Recommandations avancées

Cette étude propose enfin un ensemble de recommandations concrètes sur les actions à mettre en place par l’Administration pour favoriser la prophylaxie contre la tuberculose bovine, en tenant compte des remarques émises par les vétérinaires sanitaires interrogés.

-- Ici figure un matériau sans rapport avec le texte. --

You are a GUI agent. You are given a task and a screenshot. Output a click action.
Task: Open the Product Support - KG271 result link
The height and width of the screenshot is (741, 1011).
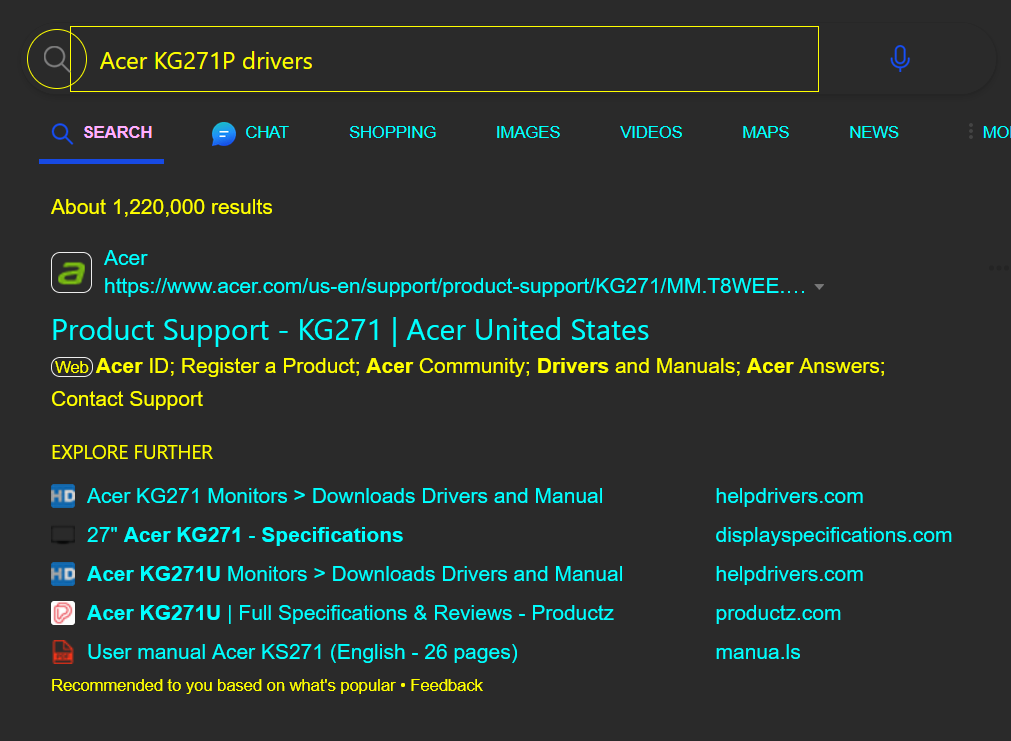[x=349, y=329]
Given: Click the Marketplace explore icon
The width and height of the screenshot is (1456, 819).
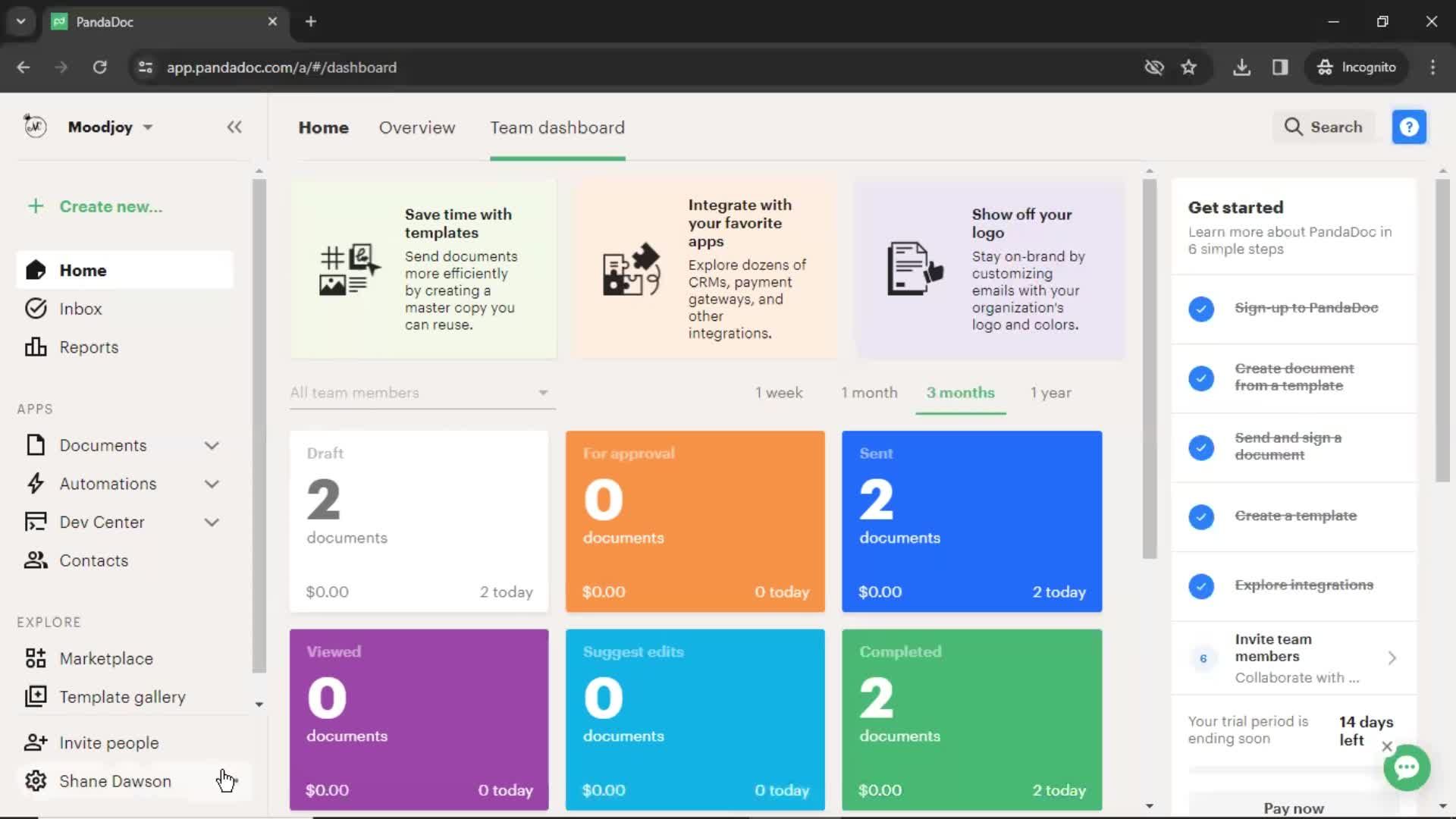Looking at the screenshot, I should coord(35,658).
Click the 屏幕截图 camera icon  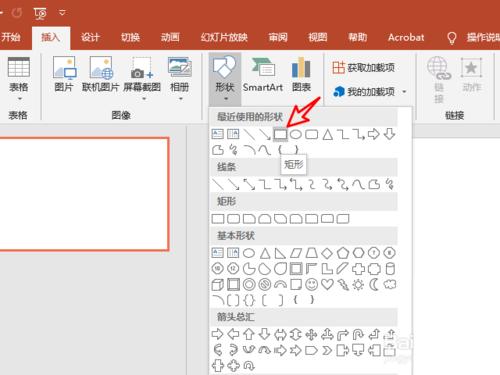pos(142,68)
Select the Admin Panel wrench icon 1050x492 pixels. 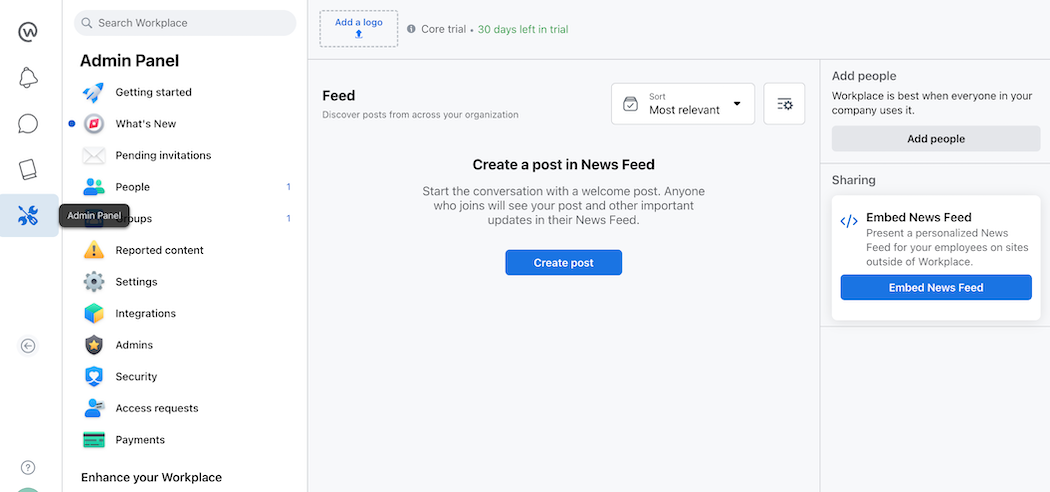(x=28, y=215)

La première est le renforcement d’un mode de gestion en équipe, par des échanges sur le terrain entre la DDPP et les vétérinaires et par l’information de ces derniers sur les suites de prophylaxie. De plus, une réévaluation de l’analyse de risques concernant le dépistage des animaux de 12 à 24 mois est proposée, en raison de la dangerosité et de la chronophagie de l’acte, de même qu’une application du dépistage à l’interféron dans les élevages considérés comme dangereux. Un aménagement de la décision d’abattage diagnostique des vaches prêtes à vêler ou qui allaitent leur veau est également évoqué. Le second thème est l’amélioration des modalités du dépistage, par une rémunération indexée au temps passé et avec des indemnités kilométriques, par l’amélioration du système d’enregistrement des mesures du pli de peau (prise de notes), et par la promotion de la prophylaxie auprès des élèves vétérinaires de 5e année, afin de pallier la difficulté de recrutement de la main-d’œuvre.

1 Guillon V., Gully S., Hamelin E. et coll. Lutte contre la tuberculose bovine : construction d’une pratique de la prophylaxie par le vétérinaire sanitaire. Rapport du groupe d’étude des politiques publiques, mars 2018.

2 Les groupes d’étude des politiques publiques du Master Pagers sont composés d’inspecteurs de la santé publique vétérinaire (ISPV), élèves et stagiaires, et d’étudiants de SciencesPo Lyon, et font partie intégrante de la formation statutaire des ISPV.